▶ **SELECTED PASSAGE**:
Chance, Fortune, Determinism and Indeterminism


Alice C. Linsley

My students have many questions about divine intervention, luck, randomness, etc. Luck is random. There is no pattern with luck. Divine intervention is detected by observing patterns in nature and in human experience over long periods of time (collective memory). Faith is built by those who observe and reflect on what they observe. This is true for religious people and for non-religious people.

Today, as in the ancient world, one hears conversations about individual choice, determinism, randomness, free will, predestination, destiny, fortune, and chance. We have had such discussions in class. To gain some definition, let us consider the meanings of the words chance, fortune, determinism and indeterminism. This will be helpful preparation for the lesson in which we explore the different worldviews of the physicists Albert Einstein and Neils Bohr.

Chance
The word chance expresses the idea of swerving, bending or falling away from a determined path. The swerve does not mean that the path will never be regained in the individual's life.

The concept of chance is related to the word “declension” from the Latin verb declino, declinare, declinavi, declinatum, meaning “to turn aside”, in the sense of varying the form of a noun, pronoun or adjective according to its grammatical function. This usage is much like that of inflectere “to bend” which refers to morphological changes. The word inflection, or casus, indicates a “falling” from the basic nominative case.

Chance implies a pattern of decline or inflection or an action that appears to spin off a projected path. Chance permits the possibility of a singularity or a rare anomaly. Soren Kierkegaard believed in chance in as much as he believed that the operation of the supernatural in the natural world may lead to side paths in the individual's life. This is how he understood Abraham's offering of Isaac. Such radical action is sometimes necessary to reach one's existential destiny, but does not represent a total departure from the original path of one's life.


Fortune
The word fortune expresses the idea of making strong or fortifying. One's fortune is not left to chance, but forged by character and effort. When someone says, "May you have good fortune," they wish for you positive returns for your hard work.

Machiavelli did not believe in chance. He believed in fortune. He wrote in chapter 1 of The Prince that new principalities are won by "the arms of others or with his own, either by fortune or prowess." In other words a person can come into power by fortune or by his own strengthening of his position.

▶ **DATA SHOWN**:
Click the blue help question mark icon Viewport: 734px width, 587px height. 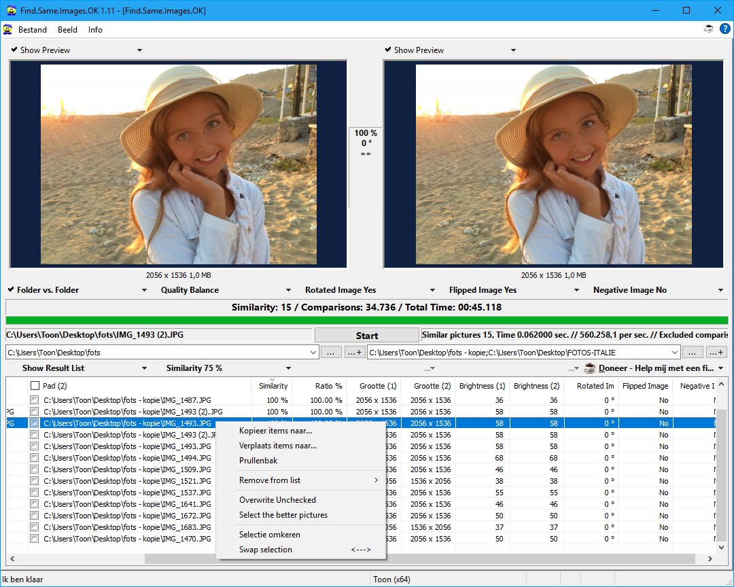tap(724, 29)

▶ **SHORT TASK**: In the passage on chance and fortune, which Latin verb is the word "declension" said to come from, and what does that verb mean? Please rely only on the text, not the data.

▶ **EXERCISE RESULT**: It comes from the Latin verb declino (declinare, declinavi, declinatum), meaning "to turn aside."